[PATCH 19/25] Handle mlocked pages during map, remap, unmap

Previous message: [thread] [date] [author]
Next message: [thread] [date] [author]
From: Lee Schermerhorn
Date: Thursday, May 29, 2008 - 12:51 pm

Originally
From: Nick Piggin <npiggin@suse.de>

Against:  2.6.26-rc2-mm1

V6:
+ munlock page in range of VM_LOCKED vma being covered by
  remap_file_pages(), as this is an implied unmap of the
  range.
+ in support of special vma filtering, don't account for
  non-mlockable vmas as locked_vm. 

V2 -> V3:
+ rebase to 23-mm1 atop RvR's split lru series [no changes]

V1 -> V2:
+  modified mmap.c:mmap_region() to return error if mlock_vma_pages_range()
   does.  This can only occur if the vma gets removed/changed while
   we're switching mmap_sem lock modes.   Most callers don't care, but
   sys_remap_file_pages() appears to.

Rework of Nick Piggins's "mm: move mlocked pages off the LRU" patch
-- part 2 0f 2.

Remove mlocked pages from the LRU using "NoReclaim infrastructure"
during mmap(), munmap(), mremap() and truncate().  Try to move back
to normal LRU lists on munmap() when last mlocked mapping removed.
Removed PageMlocked() status when page truncated from file.
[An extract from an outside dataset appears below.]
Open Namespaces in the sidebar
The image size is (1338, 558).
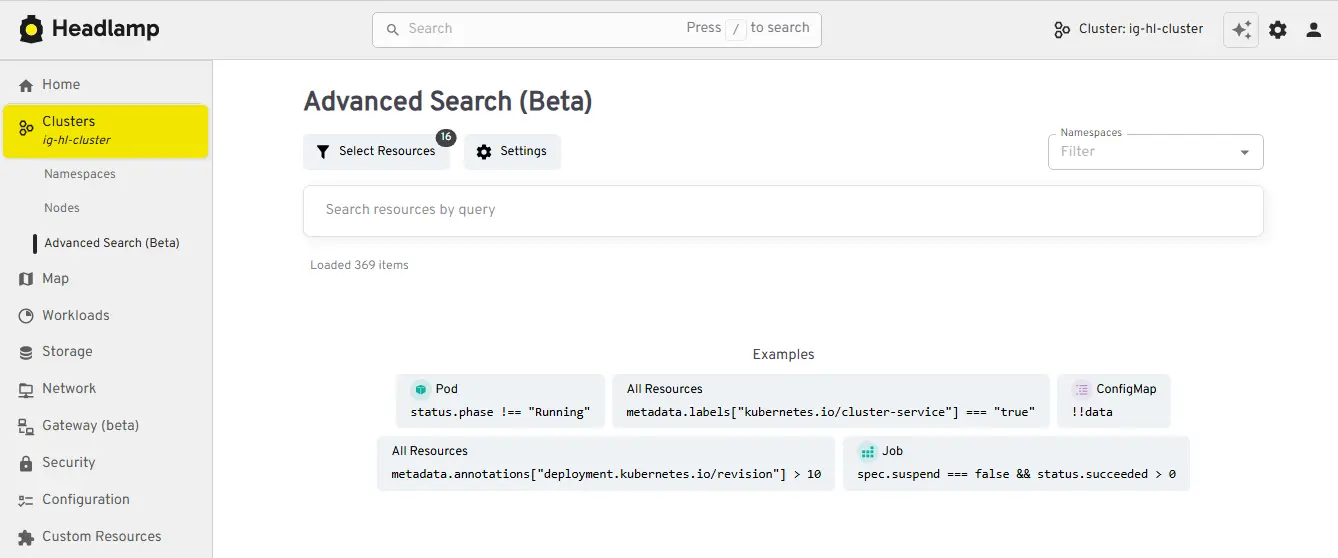tap(80, 174)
Originally Signed-off-by: Nick Piggin <npiggin@suse.de>
Signed-off-by: Lee Schermerhorn <lee.schermerhorn@hp.com>
Signed-off-by: Rik van Riel <riel@redhat.com>
Signed-off-by: KOSAKI Motohiro <kosaki.motohiro@jp.fujitsu.com>

 mm/fremap.c   |   26 +++++++++++++++++---
 mm/internal.h |   13 ++++++++--
 mm/mlock.c    |   10 ++++---
 mm/mmap.c     |   75 ++++++++++++++++++++++++++++++++++++++++++++--------------
 mm/mremap.c   |    8 +++---
 mm/truncate.c |    4 +++
 6 files changed, 106 insertions(+), 30 deletions(-)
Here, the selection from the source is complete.